Unter Genkonversion versteht man einen nichtreziproken Austausch von DNA-Sequenzen. Während der Meiose kann es zwischen gleichen Abschnitten von Chromatiden durch zweimaliges Überkreuzen und jeweiliges Neuverknüpfen der Doppelstränge (crossing-over) zum reziproken Austausch von DNA kommen. Strang 1 bekommt das, was Strang 2 hatte und umgekehrt. Bei der Genkonversion ist dem allerdings nicht so (nichtreziproker Austausch), denn eine Sequenz wird auf den anderen Strang übertragen, jedoch nicht umgekehrt.
Es sind 2 Mechanismen dafür möglich:
1. per DNA-Heteroduplex:
Anstatt beider DNA-Stränge wird nur ein Strang gekreuzt und neu verknüpft, der andere jedoch geht verloren. Somit kommt es zum Strangverlust in der sogenannten Donorsequenz und zu Fehlpaarungen in der Akzeptorsequenz. Einzelstrangverluste und Fehlpaarungen werden dann durch zelleigene Reparaturmechanismen korrigiert. Beim Fehlpaarungsstrang können die Reparaturenzyme nicht zwischen Original und Kopie unterscheiden und schneiden möglicherweise das Original heraus und ergänzen die Kopie. Dieser Mechanismus ist in Säugetieren nachgewiesen worden.

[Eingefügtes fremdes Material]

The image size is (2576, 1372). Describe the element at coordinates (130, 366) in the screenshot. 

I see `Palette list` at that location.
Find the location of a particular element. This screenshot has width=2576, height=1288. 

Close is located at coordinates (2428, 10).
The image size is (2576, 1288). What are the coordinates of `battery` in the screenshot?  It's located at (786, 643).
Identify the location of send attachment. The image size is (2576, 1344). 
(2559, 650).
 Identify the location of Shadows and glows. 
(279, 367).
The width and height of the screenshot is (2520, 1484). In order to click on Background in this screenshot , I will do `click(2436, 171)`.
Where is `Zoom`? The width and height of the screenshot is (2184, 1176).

Natürlich kann es auch passieren, dass es beiderseitig zu Fehlpaarungen kommt. Werden dann beide Male die „Originale“ ersetzt, so spricht man von einem aberranten (=irrtümlichen) 2:2 Verhältnis. Werden beide Male Kopien ersetzt, so gab es letztendlich keine Rekombination. Bei den beiden letzten Fällen würde man jedoch nicht von Genkonversion sprechen.
2. per cDNA-Intermediat: Bei diesem Mechanismus wird eine Reverse Transkriptase benötigt. Diese kann eine (beliebige) mRNA in eine cDNA umschreiben. Die cDNA kann dann über homologes Crossing-over ins Genom integrieren und somit ähnliche Gene oder andere Genkopien angleichen. Diesen Weg hat man in der Bäcker-Hefe Saccharomyces cerevisiae entdeckt. Eine besondere Bedeutung bei diesem Mechanismus haben auch die transponiblen LINE-Elemente, die so z. B. Exons von einem Gen in ein anderes kopieren können (sogenanntes exon shuffling).
Bedeutung
Genkonversion spielt für die Evolution von Genfamilien eine bedeutende Rolle. Sie ermöglicht eine konzertierte (gemeinsame) Evolution von paralogen Genen. Dies passiert, wenn die innerartliche Ähnlichkeit größer ist als die zwischenartliche. Beim cDNA-Mechanismus kann eine konzertierte Genevolution erfolgen, wenn die regulatorischen Bereiche nicht mitverdoppelt werden.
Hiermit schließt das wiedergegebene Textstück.